Una volta che il culto si diffuse tra i pirati della Cilicia, essi adorarono il nuovo dio con il nome di Mithras, forse a causa della loro alleanza con Mitridate Eupatore che, nel I° secolo a.C., aveva conquistato gran parte dell’Asia Minore. Il suo nome voleva dire “dato da Mithra”, il nome del dio iranico.
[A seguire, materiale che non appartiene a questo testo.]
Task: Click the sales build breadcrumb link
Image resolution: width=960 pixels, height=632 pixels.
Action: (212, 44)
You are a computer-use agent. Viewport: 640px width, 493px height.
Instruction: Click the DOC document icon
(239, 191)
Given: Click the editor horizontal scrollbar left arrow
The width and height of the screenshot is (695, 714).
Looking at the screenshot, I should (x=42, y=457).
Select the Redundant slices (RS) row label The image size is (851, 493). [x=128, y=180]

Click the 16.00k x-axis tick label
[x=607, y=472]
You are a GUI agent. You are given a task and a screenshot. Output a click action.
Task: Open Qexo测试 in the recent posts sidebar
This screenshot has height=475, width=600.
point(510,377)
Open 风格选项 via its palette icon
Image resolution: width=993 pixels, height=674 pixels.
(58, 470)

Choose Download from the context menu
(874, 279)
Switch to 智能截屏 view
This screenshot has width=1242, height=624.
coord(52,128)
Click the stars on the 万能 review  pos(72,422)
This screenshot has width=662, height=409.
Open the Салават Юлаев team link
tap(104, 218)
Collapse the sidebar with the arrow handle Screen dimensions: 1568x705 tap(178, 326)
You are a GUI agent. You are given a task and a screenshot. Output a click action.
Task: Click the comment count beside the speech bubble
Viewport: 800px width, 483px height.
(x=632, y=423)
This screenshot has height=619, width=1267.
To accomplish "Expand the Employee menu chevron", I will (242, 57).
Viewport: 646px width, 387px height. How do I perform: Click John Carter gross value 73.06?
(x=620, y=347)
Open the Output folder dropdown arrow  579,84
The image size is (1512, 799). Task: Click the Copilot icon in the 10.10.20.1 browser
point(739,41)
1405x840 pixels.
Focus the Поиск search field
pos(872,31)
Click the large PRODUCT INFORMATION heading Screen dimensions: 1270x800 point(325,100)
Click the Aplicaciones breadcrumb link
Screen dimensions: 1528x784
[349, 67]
In merito al rapporto tra Mithras ed Helios, le scene di investitura in cui Helios è inginocchiato mostrano Mithras con la spalla di un animale in mano. Nel “Rituale di Mithras”, tratto dai papiri magici greci che, secondo alcuni studiosi, è un autentico rituale di questo culto, dopo l’apparizione dei sette Signori Polari del Cielo, compare un altro dio, con in mano la spalla di un toro, definita come “l’Orsa che muove e fa girare il cielo, che lo sposta su e giù a seconda dell’ora”.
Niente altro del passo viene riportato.